» Short exercise
Could you rewrite the records below so that every "Instruction:" becomes "Goal:", with nothing else changed?

» Material
********

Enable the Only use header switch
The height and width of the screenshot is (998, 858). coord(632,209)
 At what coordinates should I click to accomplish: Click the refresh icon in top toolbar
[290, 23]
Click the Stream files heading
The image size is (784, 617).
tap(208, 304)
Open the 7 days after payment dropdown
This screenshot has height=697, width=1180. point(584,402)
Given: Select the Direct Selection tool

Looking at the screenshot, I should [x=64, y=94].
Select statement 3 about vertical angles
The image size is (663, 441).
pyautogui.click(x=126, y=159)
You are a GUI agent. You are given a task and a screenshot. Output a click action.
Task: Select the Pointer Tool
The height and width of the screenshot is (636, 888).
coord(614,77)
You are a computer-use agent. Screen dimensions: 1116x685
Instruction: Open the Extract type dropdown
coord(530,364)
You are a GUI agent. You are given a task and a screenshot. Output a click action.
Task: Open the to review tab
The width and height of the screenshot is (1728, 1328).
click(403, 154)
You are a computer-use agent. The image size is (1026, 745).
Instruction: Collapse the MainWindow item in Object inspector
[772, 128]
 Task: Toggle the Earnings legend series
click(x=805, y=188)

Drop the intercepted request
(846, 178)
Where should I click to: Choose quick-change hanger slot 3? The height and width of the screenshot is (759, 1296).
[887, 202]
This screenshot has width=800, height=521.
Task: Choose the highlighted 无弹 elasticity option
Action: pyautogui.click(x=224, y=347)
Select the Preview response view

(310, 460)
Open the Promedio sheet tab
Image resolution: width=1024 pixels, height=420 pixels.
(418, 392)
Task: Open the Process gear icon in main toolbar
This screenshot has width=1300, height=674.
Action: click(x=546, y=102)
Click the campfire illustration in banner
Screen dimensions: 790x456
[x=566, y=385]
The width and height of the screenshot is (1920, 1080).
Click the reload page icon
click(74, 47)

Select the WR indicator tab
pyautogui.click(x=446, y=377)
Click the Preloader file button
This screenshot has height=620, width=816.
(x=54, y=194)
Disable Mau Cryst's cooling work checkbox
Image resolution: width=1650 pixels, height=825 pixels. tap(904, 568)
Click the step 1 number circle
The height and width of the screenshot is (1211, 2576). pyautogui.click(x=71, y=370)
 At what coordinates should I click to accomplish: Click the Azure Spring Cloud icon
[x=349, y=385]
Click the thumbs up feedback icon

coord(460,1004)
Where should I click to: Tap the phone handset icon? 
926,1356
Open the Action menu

********

» Exercise result
Enable the Only use header switch
The height and width of the screenshot is (998, 858). coord(632,209)
 At what coordinates should I click to accomplish: Click the refresh icon in top toolbar
[290, 23]
Click the Stream files heading
The image size is (784, 617).
tap(208, 304)
Open the 7 days after payment dropdown
This screenshot has height=697, width=1180. point(584,402)
Given: Select the Direct Selection tool

Looking at the screenshot, I should [x=64, y=94].
Select statement 3 about vertical angles
The image size is (663, 441).
pyautogui.click(x=126, y=159)
You are a GUI agent. You are given a task and a screenshot. Output a click action.
Task: Select the Pointer Tool
The height and width of the screenshot is (636, 888).
coord(614,77)
You are a computer-use agent. Screen dimensions: 1116x685
Goal: Open the Extract type dropdown
coord(530,364)
You are a GUI agent. You are given a task and a screenshot. Output a click action.
Task: Open the to review tab
The width and height of the screenshot is (1728, 1328).
click(403, 154)
You are a computer-use agent. The image size is (1026, 745).
Goal: Collapse the MainWindow item in Object inspector
[772, 128]
 Task: Toggle the Earnings legend series
click(x=805, y=188)

Drop the intercepted request
(846, 178)
Where should I click to: Choose quick-change hanger slot 3? The height and width of the screenshot is (759, 1296).
[887, 202]
This screenshot has width=800, height=521.
Task: Choose the highlighted 无弹 elasticity option
Action: pyautogui.click(x=224, y=347)
Select the Preview response view

(310, 460)
Open the Promedio sheet tab
Image resolution: width=1024 pixels, height=420 pixels.
(418, 392)
Task: Open the Process gear icon in main toolbar
This screenshot has width=1300, height=674.
Action: click(x=546, y=102)
Click the campfire illustration in banner
Screen dimensions: 790x456
[x=566, y=385]
The width and height of the screenshot is (1920, 1080).
Click the reload page icon
click(74, 47)

Select the WR indicator tab
pyautogui.click(x=446, y=377)
Click the Preloader file button
This screenshot has height=620, width=816.
(x=54, y=194)
Disable Mau Cryst's cooling work checkbox
Image resolution: width=1650 pixels, height=825 pixels. tap(904, 568)
Click the step 1 number circle
The height and width of the screenshot is (1211, 2576). pyautogui.click(x=71, y=370)
 At what coordinates should I click to accomplish: Click the Azure Spring Cloud icon
[x=349, y=385]
Click the thumbs up feedback icon

coord(460,1004)
Where should I click to: Tap the phone handset icon? 
926,1356
Open the Action menu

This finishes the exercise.